### DATA ENTRIES
_____
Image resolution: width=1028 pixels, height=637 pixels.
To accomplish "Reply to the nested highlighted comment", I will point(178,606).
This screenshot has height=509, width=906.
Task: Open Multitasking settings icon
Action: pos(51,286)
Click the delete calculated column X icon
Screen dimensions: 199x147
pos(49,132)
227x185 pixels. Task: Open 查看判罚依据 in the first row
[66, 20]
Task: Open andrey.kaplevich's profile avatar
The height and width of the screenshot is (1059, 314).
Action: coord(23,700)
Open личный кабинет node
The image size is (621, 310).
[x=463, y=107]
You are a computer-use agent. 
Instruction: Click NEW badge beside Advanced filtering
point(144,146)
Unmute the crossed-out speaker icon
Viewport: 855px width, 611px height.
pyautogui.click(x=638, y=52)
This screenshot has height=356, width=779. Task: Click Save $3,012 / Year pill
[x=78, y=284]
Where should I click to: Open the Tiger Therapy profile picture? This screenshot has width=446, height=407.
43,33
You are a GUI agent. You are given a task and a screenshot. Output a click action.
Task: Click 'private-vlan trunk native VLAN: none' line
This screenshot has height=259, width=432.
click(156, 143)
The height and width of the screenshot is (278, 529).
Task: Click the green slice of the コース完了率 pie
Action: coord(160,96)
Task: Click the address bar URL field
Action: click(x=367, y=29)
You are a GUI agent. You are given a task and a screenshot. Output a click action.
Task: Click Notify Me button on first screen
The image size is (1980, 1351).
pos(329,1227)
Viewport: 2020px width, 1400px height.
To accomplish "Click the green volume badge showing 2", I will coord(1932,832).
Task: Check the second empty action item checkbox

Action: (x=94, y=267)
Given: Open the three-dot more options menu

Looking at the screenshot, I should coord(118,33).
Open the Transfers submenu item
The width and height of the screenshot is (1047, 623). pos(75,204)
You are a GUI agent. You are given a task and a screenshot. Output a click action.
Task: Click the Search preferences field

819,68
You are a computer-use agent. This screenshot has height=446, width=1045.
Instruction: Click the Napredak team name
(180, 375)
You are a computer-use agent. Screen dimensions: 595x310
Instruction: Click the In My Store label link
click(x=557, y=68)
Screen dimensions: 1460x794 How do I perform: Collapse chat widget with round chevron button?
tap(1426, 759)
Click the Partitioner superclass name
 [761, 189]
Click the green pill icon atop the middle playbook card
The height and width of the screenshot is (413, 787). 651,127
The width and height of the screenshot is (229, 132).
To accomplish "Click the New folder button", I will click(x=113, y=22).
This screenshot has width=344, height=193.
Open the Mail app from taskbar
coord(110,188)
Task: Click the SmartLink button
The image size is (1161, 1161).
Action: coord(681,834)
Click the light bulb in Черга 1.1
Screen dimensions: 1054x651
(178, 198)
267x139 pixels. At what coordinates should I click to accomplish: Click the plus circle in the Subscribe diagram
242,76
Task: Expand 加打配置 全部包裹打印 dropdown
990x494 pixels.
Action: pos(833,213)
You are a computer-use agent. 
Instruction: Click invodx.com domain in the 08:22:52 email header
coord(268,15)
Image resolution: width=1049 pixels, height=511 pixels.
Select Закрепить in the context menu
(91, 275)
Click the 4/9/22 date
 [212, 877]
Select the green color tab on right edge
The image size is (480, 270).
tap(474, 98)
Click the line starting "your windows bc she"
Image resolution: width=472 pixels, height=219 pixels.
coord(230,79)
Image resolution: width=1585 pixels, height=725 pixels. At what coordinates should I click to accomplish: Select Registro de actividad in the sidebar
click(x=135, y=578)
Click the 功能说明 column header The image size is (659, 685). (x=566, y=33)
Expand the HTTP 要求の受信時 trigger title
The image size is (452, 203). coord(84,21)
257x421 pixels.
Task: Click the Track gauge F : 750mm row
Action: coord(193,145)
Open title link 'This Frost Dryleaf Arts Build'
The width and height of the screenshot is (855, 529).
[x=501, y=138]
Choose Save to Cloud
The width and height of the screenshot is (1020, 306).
_____
### TASK OBJECTIVE
How would you give these lines as a JSON list of strings, one string per line, leaving blank lines out and covering all the items?

### ANSWER TO THIS TASK
[
  "Image resolution: width=1028 pixels, height=637 pixels.",
  "To accomplish \"Reply to the nested highlighted comment\", I will point(178,606).",
  "This screenshot has height=509, width=906.",
  "Task: Open Multitasking settings icon",
  "Action: pos(51,286)",
  "Click the delete calculated column X icon",
  "Screen dimensions: 199x147",
  "pos(49,132)",
  "227x185 pixels. Task: Open 查看判罚依据 in the first row",
  "[66, 20]",
  "Task: Open andrey.kaplevich's profile avatar",
  "The height and width of the screenshot is (1059, 314).",
  "Action: coord(23,700)",
  "Open личный кабинет node",
  "The image size is (621, 310).",
  "[x=463, y=107]",
  "You are a computer-use agent. ",
  "Instruction: Click NEW badge beside Advanced filtering",
  "point(144,146)",
  "Unmute the crossed-out speaker icon",
  "Viewport: 855px width, 611px height.",
  "pyautogui.click(x=638, y=52)",
  "This screenshot has height=356, width=779. Task: Click Save $3,012 / Year pill",
  "[x=78, y=284]",
  "Where should I click to: Open the Tiger Therapy profile picture? This screenshot has width=446, height=407.",
  "43,33",
  "You are a GUI agent. You are given a task and a screenshot. Output a click action.",
  "Task: Click 'private-vlan trunk native VLAN: none' line",
  "This screenshot has height=259, width=432.",
  "click(156, 143)",
  "The height and width of the screenshot is (278, 529).",
  "Task: Click the green slice of the コース完了率 pie",
  "Action: coord(160,96)",
  "Task: Click the address bar URL field",
  "Action: click(x=367, y=29)",
  "You are a GUI agent. You are given a task and a screenshot. Output a click action.",
  "Task: Click Notify Me button on first screen",
  "The image size is (1980, 1351).",
  "pos(329,1227)",
  "Viewport: 2020px width, 1400px height.",
  "To accomplish \"Click the green volume badge showing 2\", I will coord(1932,832).",
  "Task: Check the second empty action item checkbox",
  "Action: (x=94, y=267)",
  "Given: Open the three-dot more options menu",
  "Looking at the screenshot, I should coord(118,33).",
  "Open the Transfers submenu item",
  "The width and height of the screenshot is (1047, 623). pos(75,204)",
  "You are a GUI agent. You are given a task and a screenshot. Output a click action.",
  "Task: Click the Search preferences field",
  "819,68",
  "You are a computer-use agent. This screenshot has height=446, width=1045.",
  "Instruction: Click the Napredak team name",
  "(180, 375)",
  "You are a computer-use agent. Screen dimensions: 595x310",
  "Instruction: Click the In My Store label link",
  "click(x=557, y=68)",
  "Screen dimensions: 1460x794 How do I perform: Collapse chat widget with round chevron button?",
  "tap(1426, 759)",
  "Click the Partitioner superclass name",
  " [761, 189]",
  "Click the green pill icon atop the middle playbook card",
  "The height and width of the screenshot is (413, 787). 651,127",
  "The width and height of the screenshot is (229, 132).",
  "To accomplish \"Click the New folder button\", I will click(x=113, y=22).",
  "This screenshot has width=344, height=193.",
  "Open the Mail app from taskbar",
  "coord(110,188)",
  "Task: Click the SmartLink button",
  "The image size is (1161, 1161).",
  "Action: coord(681,834)",
  "Click the light bulb in Черга 1.1",
  "Screen dimensions: 1054x651",
  "(178, 198)",
  "267x139 pixels. At what coordinates should I click to accomplish: Click the plus circle in the Subscribe diagram",
  "242,76",
  "Task: Expand 加打配置 全部包裹打印 dropdown",
  "990x494 pixels.",
  "Action: pos(833,213)",
  "You are a computer-use agent. ",
  "Instruction: Click invodx.com domain in the 08:22:52 email header",
  "coord(268,15)",
  "Image resolution: width=1049 pixels, height=511 pixels.",
  "Select Закрепить in the context menu",
  "(91, 275)",
  "Click the 4/9/22 date",
  " [212, 877]",
  "Select the green color tab on right edge",
  "The image size is (480, 270).",
  "tap(474, 98)",
  "Click the line starting \"your windows bc she\"",
  "Image resolution: width=472 pixels, height=219 pixels.",
  "coord(230,79)",
  "Image resolution: width=1585 pixels, height=725 pixels. At what coordinates should I click to accomplish: Select Registro de actividad in the sidebar",
  "click(x=135, y=578)",
  "Click the 功能说明 column header The image size is (659, 685). (x=566, y=33)",
  "Expand the HTTP 要求の受信時 trigger title",
  "The image size is (452, 203). coord(84,21)",
  "257x421 pixels.",
  "Task: Click the Track gauge F : 750mm row",
  "Action: coord(193,145)",
  "Open title link 'This Frost Dryleaf Arts Build'",
  "The width and height of the screenshot is (855, 529).",
  "[x=501, y=138]",
  "Choose Save to Cloud",
  "The width and height of the screenshot is (1020, 306)."
]